Amongst the Laplanders these opinions may be reduced to two heads, for they are supersticious and paganish, or Magical and Diabolical. Of the first sort some of their superstitions are only vain and fabulous, others very impious and heathenish. As first of all their distinctions between white and black daies. Of the latter sort they account the Feasts of S. Katharine and S. Mark, whom they call Cantepaive, and S. Clement, upon which daies they abstain from all business, and chiefly from hunting. And of this they give two reasons; first, because they say if they should hunt on any of those daies, their bows and arrows would be broken, and they should forfeit their good success in that sport all the year. In like manner they esteem the first day of Christmas to be unlucky, insomuch that Masters of families go not out of their Cottages, not so much as to Church, but send their Children and Servants, for fear of I know not what spirits and dæmons, which they suppose to wander about in the air in great Companies upon that day; and that they must first be appeased by certain Sacrifices, which we shall mention hereafter. This superstition, I suppose, sprang from a misinterpretation of the story which they heard from their Priest, how a great host of Angels came down from Heaven upon our Saviours Nativity, and frightened the Shepheards. They are likewise great observers of Omens, and amongst others they guess at the success of the day from the first beast they meet in the morning. They forbid the woman to go out of that door thro which the man went a hunting, as thinking the way would be improsperous if a woman trod the same steps.

And herein they are only superstitious but in what follows, they are impious and heathenish. As the first they go to Church not out of any devotion, but compulsion. Next they stick at several Principles of the Christian Religion, especially the resurrection of the dead, the union of the body and soul, and the immortality of the soul. For they fancy to themselves that men and beasts go the same way; and will not be perswaded that there is any life after this. Whereupon one Georgius, a Laplandish Priest, desired upon his death bed that he might be buried amongst the Laplanders, that at the last day when he should rise together with them, they might find his doctrine of the resurrection true.

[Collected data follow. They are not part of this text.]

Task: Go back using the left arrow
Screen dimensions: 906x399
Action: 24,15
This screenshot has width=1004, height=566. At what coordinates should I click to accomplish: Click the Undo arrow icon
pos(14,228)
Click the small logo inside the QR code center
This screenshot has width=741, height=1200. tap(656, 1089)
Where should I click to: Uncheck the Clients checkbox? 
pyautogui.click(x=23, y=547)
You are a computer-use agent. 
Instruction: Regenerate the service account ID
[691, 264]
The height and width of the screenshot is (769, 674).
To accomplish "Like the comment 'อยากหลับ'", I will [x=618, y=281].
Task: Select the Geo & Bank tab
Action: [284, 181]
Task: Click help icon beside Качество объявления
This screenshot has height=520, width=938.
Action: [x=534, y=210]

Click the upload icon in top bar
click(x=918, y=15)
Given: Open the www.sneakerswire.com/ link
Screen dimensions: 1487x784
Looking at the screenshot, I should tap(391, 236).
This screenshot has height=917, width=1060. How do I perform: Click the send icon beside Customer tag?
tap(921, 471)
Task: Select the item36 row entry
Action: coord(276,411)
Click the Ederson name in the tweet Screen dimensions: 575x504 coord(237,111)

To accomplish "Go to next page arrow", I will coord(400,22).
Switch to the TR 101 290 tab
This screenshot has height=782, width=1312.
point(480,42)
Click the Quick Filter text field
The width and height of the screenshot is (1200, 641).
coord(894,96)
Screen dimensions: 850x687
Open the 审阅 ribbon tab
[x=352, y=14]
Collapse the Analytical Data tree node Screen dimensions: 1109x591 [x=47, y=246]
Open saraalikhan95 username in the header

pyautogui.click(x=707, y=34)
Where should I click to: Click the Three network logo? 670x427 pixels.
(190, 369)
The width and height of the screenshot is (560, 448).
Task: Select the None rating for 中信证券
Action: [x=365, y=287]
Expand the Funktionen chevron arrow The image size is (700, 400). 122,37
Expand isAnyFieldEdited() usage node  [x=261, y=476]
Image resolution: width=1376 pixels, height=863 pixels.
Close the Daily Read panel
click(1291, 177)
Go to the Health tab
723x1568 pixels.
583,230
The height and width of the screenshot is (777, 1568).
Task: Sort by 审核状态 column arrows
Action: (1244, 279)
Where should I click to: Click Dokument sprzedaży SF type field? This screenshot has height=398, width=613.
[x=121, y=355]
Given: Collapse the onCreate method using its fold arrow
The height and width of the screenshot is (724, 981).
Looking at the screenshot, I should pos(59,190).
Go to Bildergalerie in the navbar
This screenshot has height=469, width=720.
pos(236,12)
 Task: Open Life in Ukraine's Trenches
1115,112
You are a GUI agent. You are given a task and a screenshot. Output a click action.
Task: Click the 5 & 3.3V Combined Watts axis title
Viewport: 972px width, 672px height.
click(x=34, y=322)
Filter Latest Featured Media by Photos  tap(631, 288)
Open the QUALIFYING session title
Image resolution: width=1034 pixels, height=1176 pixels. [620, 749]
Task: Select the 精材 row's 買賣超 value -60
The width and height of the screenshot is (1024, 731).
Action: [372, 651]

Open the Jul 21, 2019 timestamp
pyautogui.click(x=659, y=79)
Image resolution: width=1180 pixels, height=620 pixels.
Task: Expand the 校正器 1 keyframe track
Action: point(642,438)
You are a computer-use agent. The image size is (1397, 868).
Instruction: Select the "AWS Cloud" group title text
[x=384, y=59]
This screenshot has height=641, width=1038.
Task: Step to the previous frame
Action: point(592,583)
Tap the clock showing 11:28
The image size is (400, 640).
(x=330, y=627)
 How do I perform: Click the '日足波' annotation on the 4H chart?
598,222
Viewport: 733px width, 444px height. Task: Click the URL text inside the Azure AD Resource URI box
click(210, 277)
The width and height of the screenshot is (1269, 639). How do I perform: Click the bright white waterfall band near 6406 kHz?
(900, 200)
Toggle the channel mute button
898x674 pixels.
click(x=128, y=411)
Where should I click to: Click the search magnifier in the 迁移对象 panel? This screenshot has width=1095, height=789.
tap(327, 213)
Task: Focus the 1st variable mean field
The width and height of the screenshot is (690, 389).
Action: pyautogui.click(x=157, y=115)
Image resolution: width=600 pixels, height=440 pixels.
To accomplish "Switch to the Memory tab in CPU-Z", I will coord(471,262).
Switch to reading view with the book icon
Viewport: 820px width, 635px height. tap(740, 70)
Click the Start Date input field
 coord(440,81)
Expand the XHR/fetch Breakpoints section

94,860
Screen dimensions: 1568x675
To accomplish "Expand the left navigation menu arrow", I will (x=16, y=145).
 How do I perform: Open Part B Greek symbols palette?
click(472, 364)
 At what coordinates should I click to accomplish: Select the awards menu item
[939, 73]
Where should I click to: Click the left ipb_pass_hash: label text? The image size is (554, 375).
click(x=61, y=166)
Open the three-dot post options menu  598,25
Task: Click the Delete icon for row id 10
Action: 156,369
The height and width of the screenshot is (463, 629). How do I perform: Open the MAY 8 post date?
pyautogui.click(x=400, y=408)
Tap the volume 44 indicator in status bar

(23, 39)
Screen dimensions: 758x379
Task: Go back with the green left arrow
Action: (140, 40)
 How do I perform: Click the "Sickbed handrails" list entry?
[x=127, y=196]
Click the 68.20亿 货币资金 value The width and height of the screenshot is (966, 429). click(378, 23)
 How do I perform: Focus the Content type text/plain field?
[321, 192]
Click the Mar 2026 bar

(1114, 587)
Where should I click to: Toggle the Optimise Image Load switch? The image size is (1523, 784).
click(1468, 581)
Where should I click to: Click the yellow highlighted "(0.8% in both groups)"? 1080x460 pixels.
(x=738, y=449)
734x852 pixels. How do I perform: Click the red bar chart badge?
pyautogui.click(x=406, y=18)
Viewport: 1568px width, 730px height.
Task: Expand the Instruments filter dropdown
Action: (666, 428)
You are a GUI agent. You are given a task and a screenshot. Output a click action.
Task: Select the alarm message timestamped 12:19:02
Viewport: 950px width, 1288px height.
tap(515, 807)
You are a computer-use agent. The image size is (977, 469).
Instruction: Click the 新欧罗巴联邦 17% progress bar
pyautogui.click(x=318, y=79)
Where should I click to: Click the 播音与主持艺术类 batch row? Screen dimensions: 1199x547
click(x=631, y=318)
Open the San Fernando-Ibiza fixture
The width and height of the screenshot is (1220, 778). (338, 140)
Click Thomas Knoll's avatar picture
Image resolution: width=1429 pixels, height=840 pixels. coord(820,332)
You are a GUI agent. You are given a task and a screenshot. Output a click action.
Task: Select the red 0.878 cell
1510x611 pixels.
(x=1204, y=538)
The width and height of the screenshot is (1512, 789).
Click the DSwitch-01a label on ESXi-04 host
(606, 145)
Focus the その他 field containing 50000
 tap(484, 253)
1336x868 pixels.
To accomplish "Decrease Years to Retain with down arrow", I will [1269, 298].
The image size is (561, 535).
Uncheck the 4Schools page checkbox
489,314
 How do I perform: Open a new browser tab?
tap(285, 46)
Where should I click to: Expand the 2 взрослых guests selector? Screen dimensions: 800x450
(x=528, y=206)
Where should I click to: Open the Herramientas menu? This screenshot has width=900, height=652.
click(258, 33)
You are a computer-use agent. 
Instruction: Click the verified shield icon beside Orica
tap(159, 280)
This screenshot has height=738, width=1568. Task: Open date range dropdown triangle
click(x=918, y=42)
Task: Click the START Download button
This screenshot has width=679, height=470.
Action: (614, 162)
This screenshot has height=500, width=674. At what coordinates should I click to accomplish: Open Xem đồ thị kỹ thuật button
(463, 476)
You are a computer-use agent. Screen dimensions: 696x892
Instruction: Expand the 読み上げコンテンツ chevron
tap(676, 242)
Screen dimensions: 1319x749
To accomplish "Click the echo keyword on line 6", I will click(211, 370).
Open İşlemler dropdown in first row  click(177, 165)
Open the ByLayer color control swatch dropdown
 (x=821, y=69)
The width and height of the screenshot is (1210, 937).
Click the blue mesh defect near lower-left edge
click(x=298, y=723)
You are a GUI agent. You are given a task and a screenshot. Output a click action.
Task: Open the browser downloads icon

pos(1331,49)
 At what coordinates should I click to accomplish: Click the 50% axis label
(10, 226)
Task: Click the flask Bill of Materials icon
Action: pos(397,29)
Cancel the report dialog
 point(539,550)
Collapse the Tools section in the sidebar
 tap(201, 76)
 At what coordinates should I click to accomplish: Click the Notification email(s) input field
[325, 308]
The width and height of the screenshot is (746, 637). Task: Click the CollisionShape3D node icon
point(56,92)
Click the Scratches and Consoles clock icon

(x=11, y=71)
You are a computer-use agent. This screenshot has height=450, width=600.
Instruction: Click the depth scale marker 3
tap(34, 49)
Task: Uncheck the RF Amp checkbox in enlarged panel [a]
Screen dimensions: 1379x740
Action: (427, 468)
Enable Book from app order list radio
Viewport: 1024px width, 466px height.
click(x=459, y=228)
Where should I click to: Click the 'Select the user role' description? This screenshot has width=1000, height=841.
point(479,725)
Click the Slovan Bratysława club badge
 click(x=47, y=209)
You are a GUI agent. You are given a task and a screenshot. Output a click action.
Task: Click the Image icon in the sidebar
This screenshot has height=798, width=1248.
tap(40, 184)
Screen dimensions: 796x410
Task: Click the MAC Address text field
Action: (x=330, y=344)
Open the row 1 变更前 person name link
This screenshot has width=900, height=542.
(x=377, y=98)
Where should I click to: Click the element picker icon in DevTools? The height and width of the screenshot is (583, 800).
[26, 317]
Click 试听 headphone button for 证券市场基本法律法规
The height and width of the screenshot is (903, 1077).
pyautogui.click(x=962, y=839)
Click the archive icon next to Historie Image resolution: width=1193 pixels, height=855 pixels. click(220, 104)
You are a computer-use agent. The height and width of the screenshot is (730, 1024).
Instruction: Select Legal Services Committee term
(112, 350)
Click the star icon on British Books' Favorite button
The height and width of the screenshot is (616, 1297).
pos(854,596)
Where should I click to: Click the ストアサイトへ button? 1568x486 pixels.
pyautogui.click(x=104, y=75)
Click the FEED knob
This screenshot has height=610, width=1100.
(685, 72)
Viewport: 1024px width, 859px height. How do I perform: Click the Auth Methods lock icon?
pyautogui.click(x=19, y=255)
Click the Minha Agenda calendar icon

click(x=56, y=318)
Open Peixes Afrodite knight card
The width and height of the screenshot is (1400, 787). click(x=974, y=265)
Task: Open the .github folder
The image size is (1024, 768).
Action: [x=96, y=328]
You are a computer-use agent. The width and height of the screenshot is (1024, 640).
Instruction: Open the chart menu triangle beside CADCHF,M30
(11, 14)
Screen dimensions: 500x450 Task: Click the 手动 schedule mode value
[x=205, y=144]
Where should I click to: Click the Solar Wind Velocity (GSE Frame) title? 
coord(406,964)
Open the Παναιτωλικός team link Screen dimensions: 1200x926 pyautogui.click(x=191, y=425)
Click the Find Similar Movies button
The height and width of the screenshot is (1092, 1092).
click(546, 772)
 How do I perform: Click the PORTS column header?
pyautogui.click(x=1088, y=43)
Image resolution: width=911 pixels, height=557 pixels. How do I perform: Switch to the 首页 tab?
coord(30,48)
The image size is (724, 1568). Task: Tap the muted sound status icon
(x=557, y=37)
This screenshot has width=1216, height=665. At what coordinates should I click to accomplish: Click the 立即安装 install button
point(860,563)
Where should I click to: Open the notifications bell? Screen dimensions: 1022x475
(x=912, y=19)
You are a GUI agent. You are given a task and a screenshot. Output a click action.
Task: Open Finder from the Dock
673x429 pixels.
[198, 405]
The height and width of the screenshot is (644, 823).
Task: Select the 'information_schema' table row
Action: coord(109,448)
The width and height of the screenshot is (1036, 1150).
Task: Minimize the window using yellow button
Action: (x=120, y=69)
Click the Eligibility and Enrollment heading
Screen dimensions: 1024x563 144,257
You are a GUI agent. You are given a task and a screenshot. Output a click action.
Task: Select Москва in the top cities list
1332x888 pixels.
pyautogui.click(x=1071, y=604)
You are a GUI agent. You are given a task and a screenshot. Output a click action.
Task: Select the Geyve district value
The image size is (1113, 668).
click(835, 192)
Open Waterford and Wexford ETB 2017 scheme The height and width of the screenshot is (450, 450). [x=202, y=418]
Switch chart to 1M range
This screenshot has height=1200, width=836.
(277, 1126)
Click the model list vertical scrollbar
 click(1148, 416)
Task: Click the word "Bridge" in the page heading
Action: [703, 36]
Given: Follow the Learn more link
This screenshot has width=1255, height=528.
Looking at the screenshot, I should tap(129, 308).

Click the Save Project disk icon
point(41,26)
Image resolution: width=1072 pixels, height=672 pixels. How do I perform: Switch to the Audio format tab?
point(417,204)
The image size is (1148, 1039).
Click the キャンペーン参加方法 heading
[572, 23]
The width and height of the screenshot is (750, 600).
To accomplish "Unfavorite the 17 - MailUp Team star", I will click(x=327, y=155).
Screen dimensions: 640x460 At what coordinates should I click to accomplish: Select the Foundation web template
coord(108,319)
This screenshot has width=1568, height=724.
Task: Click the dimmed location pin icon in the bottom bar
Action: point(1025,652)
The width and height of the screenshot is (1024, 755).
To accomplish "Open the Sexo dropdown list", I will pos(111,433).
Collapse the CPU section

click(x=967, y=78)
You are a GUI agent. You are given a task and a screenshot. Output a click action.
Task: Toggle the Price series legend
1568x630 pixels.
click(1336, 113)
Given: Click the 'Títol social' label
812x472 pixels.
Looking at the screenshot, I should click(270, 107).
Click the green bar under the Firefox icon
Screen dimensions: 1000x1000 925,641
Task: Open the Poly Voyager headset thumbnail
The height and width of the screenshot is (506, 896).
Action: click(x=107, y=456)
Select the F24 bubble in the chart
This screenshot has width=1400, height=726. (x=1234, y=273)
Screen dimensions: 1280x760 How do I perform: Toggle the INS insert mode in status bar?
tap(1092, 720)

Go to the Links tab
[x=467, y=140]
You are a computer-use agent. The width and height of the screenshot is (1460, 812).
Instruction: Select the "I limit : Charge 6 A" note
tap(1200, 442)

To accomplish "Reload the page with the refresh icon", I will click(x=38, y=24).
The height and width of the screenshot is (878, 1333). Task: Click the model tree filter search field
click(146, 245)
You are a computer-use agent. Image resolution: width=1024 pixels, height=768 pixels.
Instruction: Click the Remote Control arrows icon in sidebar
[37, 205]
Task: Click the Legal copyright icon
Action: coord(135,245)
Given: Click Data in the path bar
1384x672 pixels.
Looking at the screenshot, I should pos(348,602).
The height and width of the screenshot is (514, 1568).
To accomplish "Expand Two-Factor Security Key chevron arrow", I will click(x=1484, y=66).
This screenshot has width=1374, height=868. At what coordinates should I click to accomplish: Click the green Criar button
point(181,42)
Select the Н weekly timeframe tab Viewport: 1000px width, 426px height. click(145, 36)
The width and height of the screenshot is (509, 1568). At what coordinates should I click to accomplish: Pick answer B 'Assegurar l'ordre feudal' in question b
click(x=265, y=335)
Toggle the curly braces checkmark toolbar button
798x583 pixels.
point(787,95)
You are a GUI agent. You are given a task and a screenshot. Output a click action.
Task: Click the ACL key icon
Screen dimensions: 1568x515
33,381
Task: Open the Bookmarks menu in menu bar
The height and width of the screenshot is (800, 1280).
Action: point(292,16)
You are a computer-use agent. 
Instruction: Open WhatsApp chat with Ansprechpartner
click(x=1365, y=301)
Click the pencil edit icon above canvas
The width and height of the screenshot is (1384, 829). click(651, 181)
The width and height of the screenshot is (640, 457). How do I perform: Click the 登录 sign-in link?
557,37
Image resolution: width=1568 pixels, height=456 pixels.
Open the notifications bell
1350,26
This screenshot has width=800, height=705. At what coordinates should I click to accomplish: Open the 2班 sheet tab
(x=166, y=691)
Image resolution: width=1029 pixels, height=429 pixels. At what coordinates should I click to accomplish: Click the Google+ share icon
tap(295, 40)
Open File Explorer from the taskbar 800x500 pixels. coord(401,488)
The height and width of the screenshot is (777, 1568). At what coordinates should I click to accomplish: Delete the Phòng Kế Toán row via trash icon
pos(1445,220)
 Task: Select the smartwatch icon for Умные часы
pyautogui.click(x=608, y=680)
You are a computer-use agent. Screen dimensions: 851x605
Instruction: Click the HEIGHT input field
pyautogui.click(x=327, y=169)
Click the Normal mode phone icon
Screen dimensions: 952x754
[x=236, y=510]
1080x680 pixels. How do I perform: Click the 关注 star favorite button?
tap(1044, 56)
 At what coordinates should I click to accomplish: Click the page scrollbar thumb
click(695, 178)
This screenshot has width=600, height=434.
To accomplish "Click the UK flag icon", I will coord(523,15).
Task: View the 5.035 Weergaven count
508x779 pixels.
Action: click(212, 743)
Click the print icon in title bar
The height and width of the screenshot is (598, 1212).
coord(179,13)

Notwithstanding they believe that something of a man remains after he is dead, but they know not what it is; which was the very opinion of the Heathens, who therefore feign’d their Manes to be somewhat that did remain after their death. A third impiety they are guilty of, is joining their own feign’d gods with God and Christ, and paying them equall reverence and worship, as if God and the Devil had made an agreement together to share their devotions between them.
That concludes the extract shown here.